4/07/2018

De la crise horlogère à Microcity Pôle d’Innovation Neuchâtel

Une histoire racontée par Nico de Rooij, le professeur néerlandais à l’ADN neuchâtelois

Nico de Rooij, figure emblématique de la microtechnique et de son essor dans le Canton de Neuchâtel est aujourd’hui à la retraite. Il a fait partie des quatre premiers professeurs engagés à l’Institut de Microtechnique (IMT). De son point de vue, la concentration d’acteurs actifs dans la microtechnique à Neuchâtel reste un cas unique au monde. Petite histoire d’un succès réalisé grâce à l’agilité et à la capacité à se réinventer du Canton.

Retour dans les années 70, où le Canton de Neuchâtel participe à la création de la montre à quartz, sans pour autant profiter des retombées de cette révolution. Industrialisée au Japon et aux USA, l’arc jurassien est touché de plein fouet par cette innovation, où les fabricants de montres mécaniques sont laissés sur le carreau. Au plus haut de la crise horlogère, une initiative du Canton donne naissance à l’Institut de Microtechnique (IMT), alors rattaché à l’Université de Neuchâtel (UniNE). La première chaire de recherche est fondée dans le domaine de l’électronique, avec le Prof. Fausto Pellandini. Il est suivi par le Prof. René Dändliker dans le domaine de l’optique, le Prof. Arvind Shah dans la photovoltaïque. Nico de Rooij arrive à Neuchâtel en 1982 et dirige la nouvelle chaire des capteurs et actionneurs miniaturisés. Progressivement, un univers de la microtechnique se met en place dans la région.
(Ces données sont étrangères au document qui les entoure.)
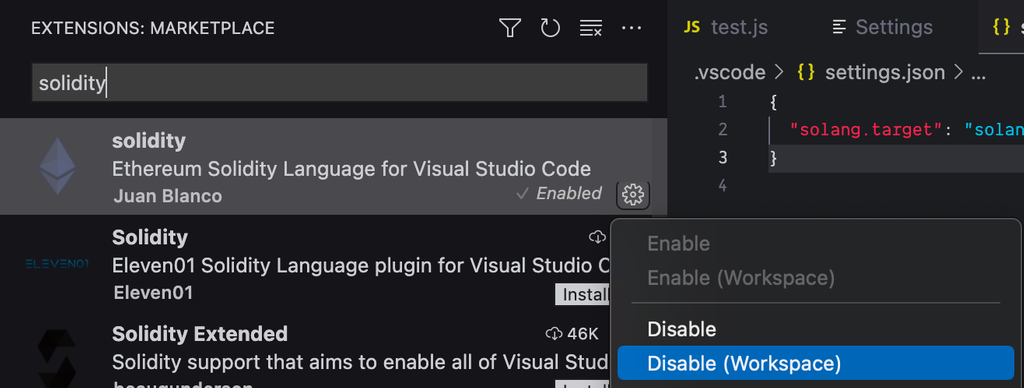The width and height of the screenshot is (1024, 388).
Task: Open the settings.json breadcrumb item
Action: click(x=871, y=73)
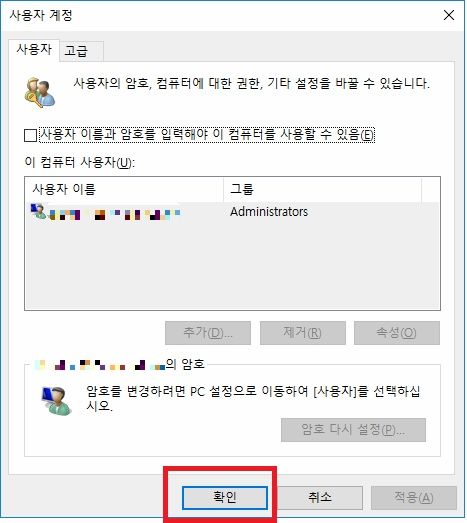Click the users-and-key icon beside the description
This screenshot has width=467, height=523.
[x=40, y=93]
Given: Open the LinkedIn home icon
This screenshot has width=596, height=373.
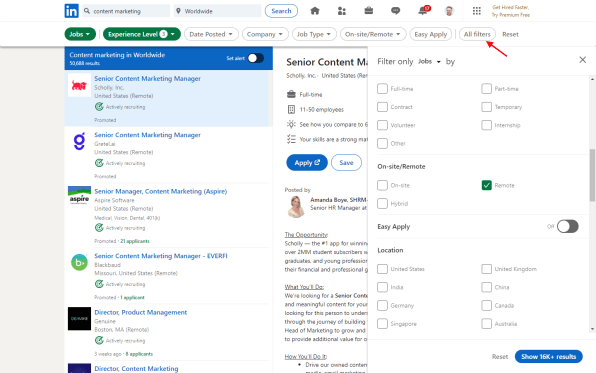Looking at the screenshot, I should click(x=315, y=11).
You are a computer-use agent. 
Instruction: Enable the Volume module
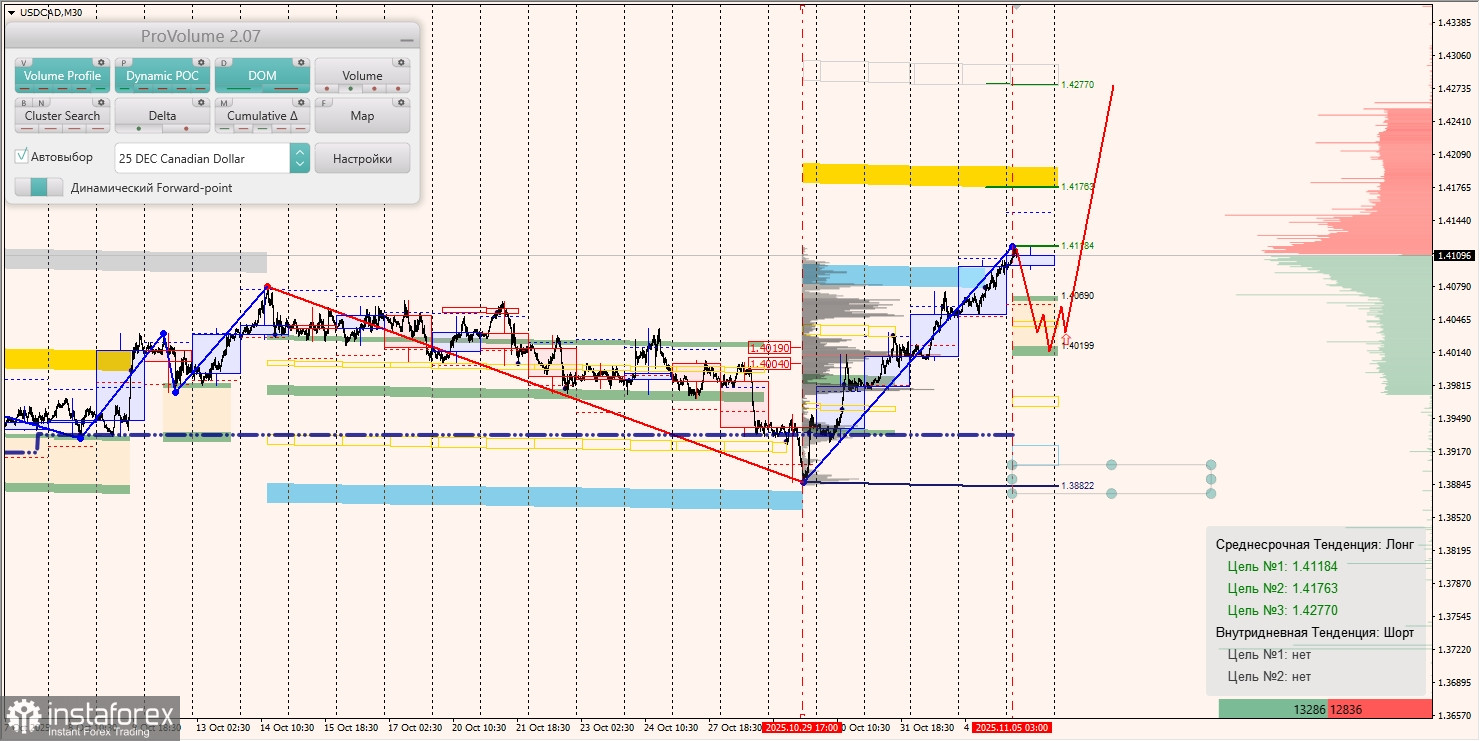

En 1978, une première convention avec l’EPFL permet d’établir un plan d'études unique pour la formation des ingénieurs en microtechnique. En 1989, les 4 professeurs de l'IMT sont nommés professeurs à temps partiel au nouveau département de microtechnique de l'EPFL ; un laboratoire commun de microtechnique (LMT) est ouvert à Neuchâtel.

En 1999, une convention a été signée avec le CSEM afin de financer un programme de recherche, proposé et exécuté par l’IMT. Afin de pérenniser, à Neuchâtel, la formation, la recherche et le transfert de technologie dans le domaine de microtechnique et d’augmenter ses ressources financières au niveau fédéral, l’affiliation à l’EPFL se profile comme le choix le plus efficace pour l’IMT. En 2009, l’IMT est intégré à l’EPFL, donnant naissance à la tout première antenne EPFL. Le Canton s’engage à financer un nouveau bâtiment pour accueillir l’antenne neuchâteloise de l’EPFL. De 4 chaires, l’EPFL antenne neuchâteloise passe très vite à 12.

Pour Nico de Rooij, l’intégration de l’IMT à l’EPFL est un choix pertinent. Les coopérations entre l’antenne neuchâteloise de l’EPFL et le CSEM se sont depuis également intensifiées entre autres par des doubles nominations EPFL-CSEM de plusieurs professeurs. Et la reconnaissance d’une institution comme l’EPFL envers l’IMT a boosté une région extrêmement compétente mais parfois trop discrète sur ses succès. D’une trentaine de personnes à l’IMT au début des  années 80, ce sont à l’heure actuelle des centaines de chercheurs, professeurs ou étudiants qui sont rassemblés dans le quartier Microcity de l’innovation.

Avec la nouvelle génération de scientifiques connectés grâce au Pôle d’Innovation Microcity, les recherches menées dans l’ "advanced manufacturing", la création du centre de recherche en micro-fabrication (M2C), Nico de Rooij en est persuadé : l’innovation dans le Canton de Neuchâtel n’a pas fini de faire parler d’elle aux quatre coins de la planète.